[Two Years Ago, Volume I by Charles Kingsley]@TWC D-Link bookTwo Years Ago, Volume I CHAPTER X 29/56
Thus, by sitting up till two in the morning, and rising again at six for his private devotions, before walking a mile and a half up to church for the morning service, Frank Headley burnt the candle of life at both ends very effectually, and showed that he did so by his pale cheeks and red eyes. "Ah!" said Tom, as he entered.
"As usual: poor Nature is being robbed and murdered by rich Grace." "What do you mean now ?" asked Frank, smiling, for he had become accustomed enough to Tom's quaint parables, though he had to scold him often enough for their irreverence. "Nature says, 'after dinner sit awhile;' and even the dumb animals hear her voice, and lie by for a siesta when their stomachs are full. Grace says, 'Jump up and rush out the moment you have swallowed your food; and if you get an indigestion, abuse poor Nature for it; and lay the blame on Adam's fall.'" "You are irreverent, my good sir, as usual; but you are unjust also this time." "How then ?" "Unjust to Grace, as you phrase it," answered Frank, with a quaint sad smile.
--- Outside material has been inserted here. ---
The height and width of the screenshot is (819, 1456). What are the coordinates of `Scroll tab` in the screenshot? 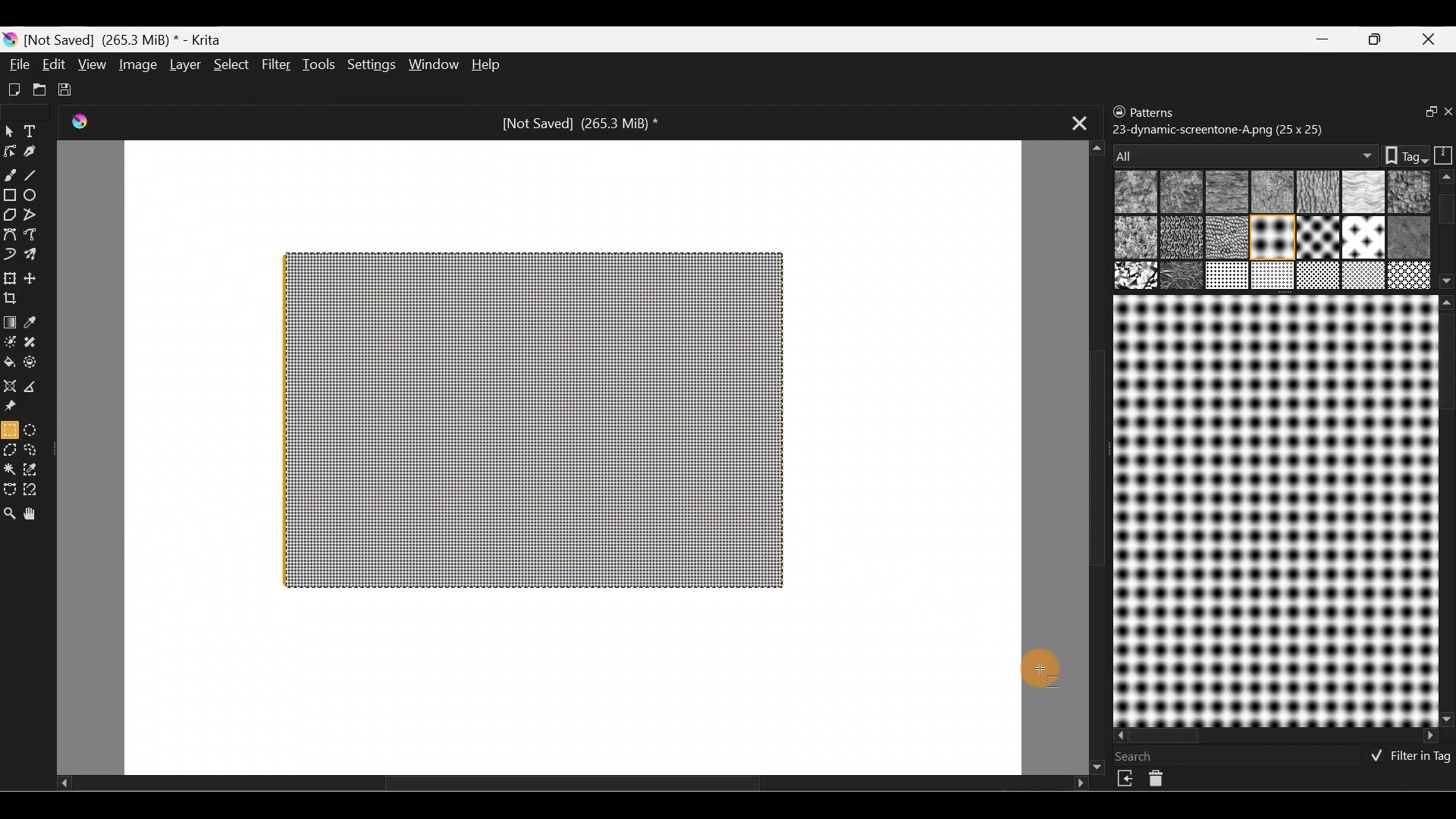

"I assure you on my honour, that Grace has nothing whatsoever to do with my 'rushing out' just now, but simply the desire to do my good works that they may be seen of men.
I hate going out.
I should like to sit and read the whole afternoon: but I am afraid lest the dissenters should say, 'He has not been to see so-and-so for the last three days;' so off I go, and no credit to me." Why had Frank dared, upon a month's acquaintance, to lay bare his own heart thus to a man of no creed at all? Because, I suppose, amid all differences, he had found one point of likeness between himself and Thurnall; he had found that Tom at heart was a truly genuine man, sincere and faithful to his own scheme of the universe. How that man, through all his eventful life, had been enabled to "Bate not a jot of heart or hope, But steer right onward," was a problem which Frank longed curiously, and yet fearfully withal, to solve.